What is the pathophysiology of pemphigus?

Pathophysiology of Pemphigus

Pemphigus is an acquired autoimmune disease characterized by IgG antibodies targeting desmosomal proteins, primarily desmoglein 3 (Dsg3) and desmoglein 1 (Dsg1), leading to intraepithelial blistering and mucocutaneous erosions. 1

Autoimmune Mechanisms

Autoantibody Production

• IgG autoantibodies primarily target:
  • Desmoglein 3 (Dsg3) - major antigen in pemphigus vulgaris
  • Desmoglein 1 (Dsg1) - present in 50-60% of pemphigus vulgaris patients, primary antigen in pemphigus foliaceus 1

Antibody Profile and Clinical Phenotype

• The specific antibody profile determines the clinical presentation:
  • Anti-Dsg3 antibodies alone → predominantly mucosal involvement
  • Anti-Dsg3 + anti-Dsg1 antibodies → mucocutaneous involvement 1
• Mucocutaneous disease tends to be more severe than purely mucosal disease, with:
  • Slower response to treatment
  • Lower likelihood of achieving remission off-treatment 1

Mechanisms of Acantholysis (Loss of Cell Adhesion)

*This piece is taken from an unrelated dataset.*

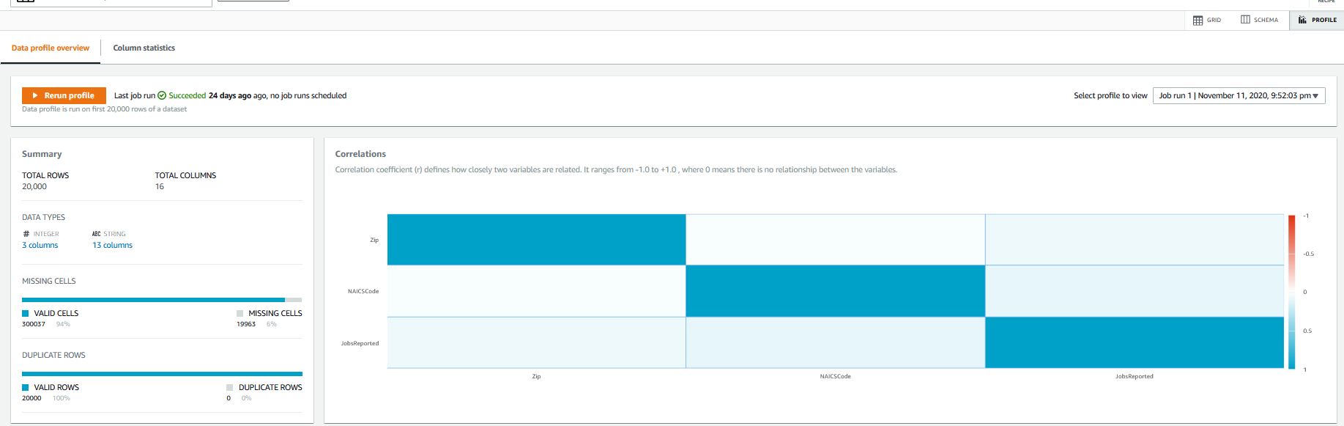
Task: Click the integer hash type icon
Action: [26, 234]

The pathogenic antibodies cause blister formation through multiple mechanisms:

1. Direct interference with desmosomal adhesion:

   • Steric hindrance of homophilic desmoglein interactions 2
   • Targeting of the cis-adhesive interface of Dsg3, particularly the EC1 and EC2 subdomains 3

2. Cellular internalization of desmogleins:

   • Antibody binding triggers internalization of desmogleins
   • Prevents integration of desmogleins into desmosomes
   • Results in Dsg3-depleted desmosomes in pemphigus vulgaris 2

3. Signaling-dependent pathways:

   • "Outside-in" signaling cascade activation 2
   • Activation of p38MAPK, ERK, and PLC/Ca²⁺ pathways 4
   • Phosphorylation of desmosomal proteins including Dsg3 2
   • Disassembly of desmosomal components from inside the cells

Ultrastructural Changes

Characteristic ultrastructural hallmarks include:

• Reduction in desmosome number and size
• Formation of split desmosomes
• Uncoupling of keratin filaments from desmosomes 4

Cellular Immune Regulation

The production of pathogenic autoantibodies involves:

• T cell-dependent B cell activation
• Somatic hypermutation of B cells (high levels of mutations in complementarity-determining regions)
• Loss of binding to Dsg3 when somatic mutations are reverted to germline sequences, suggesting that autoreactivity depends on these mutations 3

Clinical Implications

• Mortality was historically high (75%) before the introduction of corticosteroids in the 1950s 1
• Current mortality rates differ by phenotype:
  • Predominantly mucosal PV: 1-17% mortality
  • Mucocutaneous PV: 8-42% mortality 1

Understanding the pathophysiology has led to targeted therapies, including rituximab (anti-CD20 monoclonal antibody), which depletes B cells responsible for autoantibody production 5.

Diagnostic Considerations

The pathophysiological understanding guides diagnostic approaches:

• Direct immunofluorescence showing IgG deposition in intercellular spaces of the epidermis
• Enzyme-linked immunosorbent assays (ELISA) for direct measurement of Dsg1 and Dsg3 antibodies in serum 1
• Histopathology showing suprabasal acantholysis and blister formation 1

The pathophysiological understanding of pemphigus continues to evolve, offering opportunities for the development of more targeted therapies aimed at specific mechanisms of disease.